Sull’odierna Piazza S. Domenico si affacciano strutture edilizie che inglobano i resti dell’insediamento dei frati predicatori, fondato secondo la tradizione dallo stesso Domenico di Guzman (1170-1221), ma documentato solo a partire dal 1287 e soppresso dal governo francese nel 1805.
All’interno del complesso domenicano, sorto nel quartiere di S. Siro e addossato alle mura della città, sorgeva la chiesa medioevale, ancora descritta nella struttura originaria e negli ambienti interni dal visitatore apostolico Nicolò Mascardi nel 1585. A tre navate, orientata ad est, presentava quattro ingressi: due dal chiostro interno per i frati e due dal lato nord per i fedeli, lungo l’attuale Via al Centa, dove sono ancora visibili un portale trecentesco con arco a sesto acuto e un affresco con le figure di Santi appartenenti all’Ordine riportato alla luce e restaurato nel 2009: il fondatore S. Domenico, il beato Guido Maramaldi da Napoli (+1391) e S. Margherita d’Ungheria (1242-1270).
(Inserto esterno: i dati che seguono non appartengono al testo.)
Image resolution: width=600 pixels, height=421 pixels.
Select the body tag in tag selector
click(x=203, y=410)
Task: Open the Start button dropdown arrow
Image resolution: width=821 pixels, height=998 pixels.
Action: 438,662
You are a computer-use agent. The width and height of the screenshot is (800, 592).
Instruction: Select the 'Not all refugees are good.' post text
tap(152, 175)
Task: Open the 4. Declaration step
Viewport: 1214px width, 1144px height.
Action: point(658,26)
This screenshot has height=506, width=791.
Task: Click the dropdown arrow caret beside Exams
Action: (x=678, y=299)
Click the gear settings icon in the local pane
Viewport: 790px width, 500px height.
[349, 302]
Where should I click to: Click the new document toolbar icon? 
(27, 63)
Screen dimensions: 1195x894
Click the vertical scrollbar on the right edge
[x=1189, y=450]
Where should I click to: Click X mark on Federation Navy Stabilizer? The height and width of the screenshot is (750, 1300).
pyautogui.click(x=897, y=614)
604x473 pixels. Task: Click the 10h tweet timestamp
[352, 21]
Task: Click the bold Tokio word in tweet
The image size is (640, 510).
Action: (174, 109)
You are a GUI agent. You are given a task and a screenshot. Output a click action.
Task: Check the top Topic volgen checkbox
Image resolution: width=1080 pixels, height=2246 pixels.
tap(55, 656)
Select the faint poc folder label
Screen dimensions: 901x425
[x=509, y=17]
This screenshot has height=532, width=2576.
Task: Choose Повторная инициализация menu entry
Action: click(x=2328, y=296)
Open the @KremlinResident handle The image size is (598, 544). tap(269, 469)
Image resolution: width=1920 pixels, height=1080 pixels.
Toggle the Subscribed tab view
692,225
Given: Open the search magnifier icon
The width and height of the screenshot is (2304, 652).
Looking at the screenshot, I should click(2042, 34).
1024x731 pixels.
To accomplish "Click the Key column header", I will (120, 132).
Nella prima metà del Seicento la pianta della chiesa subì modifiche radicali: l’altare maggiore venne spostato ad ovest, verso le mura; in testa alla navata occidentale fu aperto un rosone e per dare luce al presbiterio furono innalzati due tiburi ottagonali (di cui uno sopravvive), mentre a est venne aperto il nuovo portale d’ingresso fiancheggiato dai fusti di due colonne in granito (di reimpiego, con capitelli a stucco seicenteschi) che ancora dominano la scenografia di Piazza S. Domenico; un nuovo coro fu aggiunto nel 1653 a lambire il tratto ovest delle mura.
Per la città di Albenga il convento dei Frati Predicatori fu centro di fede e di cultura: oltre alla biblioteca conventuale vi si custodivano la cassa e l’Archivio del Comune; dal XV al XVII secolo vi si celebrarono diversi Capitoli Provinciali e si succedettero a predicare ovvero a tenere Cattedre di Teologia Padri provenienti dai conventi di Piemonte e Lombardia. Nel sec. XVI il Padre Gio. Giacomo Salomonio vi operò quale cultore e studioso delle antichità ingaune.
Le famiglie nobili favorirono il convento di legati e donazioni e all’interno della chiesa fecero costruire altari e sepolcri. Oltre all'altare maggiore dedicato a San Domenico (su cui esercitava il giuspatronato la famiglia Marchese), dodici erano quelli secondari distribuiti su tutte le pareti perimetrali, variamente intitolati e fondati dalle più ricche famiglie albenganesi: S. Matteo (Bernissone); S. Sebastiano (Bemonte); S. Tommaso d'Aquino (Lavagno); S. Silvestro (Silvestri); S. Caterina da Siena; SS.mo Crocifisso; SS.mo Rosario (Morelli); SS. Giacomo e Filippo (Giorgi); S. Pietro Martire; S. Vincenzo Ferrer (Ricci); S. Orsola (Cepolla); e S. Marta (d'Aste).
La torre campanaria, costruita o ricostruita nel 1389, dopo il terremoto del 1887 è stata amputata del piano a trifore; se ne può individuare la struttura tra gli edifici che si affacciano su Piazza S. Domenico. Nella sacrestia, in quel che resta del chiostro e in altri ambienti del convento sopravvivono affreschi quattro-cinquecenteschi con figure di santi domenicani. Fino al 1703 all’interno del chiostro, del quale sono ancora visibili le arcate, svettava un cipresso piantato, secondo la tradizione, dallo stesso fondatore dell’Ordine.
Degno di rilievo è il fatto che i due fondatori del primo convento domenicano a Milano, quello di Sant'Eustorgio, risalente al 1220, furono Giacomo de Ariboldis da Monza e Robaldo di Albenga: nel 1219 entrambi avevano ricevuto da san Domenico l'abito domenicano a Bologna, dove studiavano, e da lui furono inviati a Milano per fondarvi il convento di Sant'Eustorgio.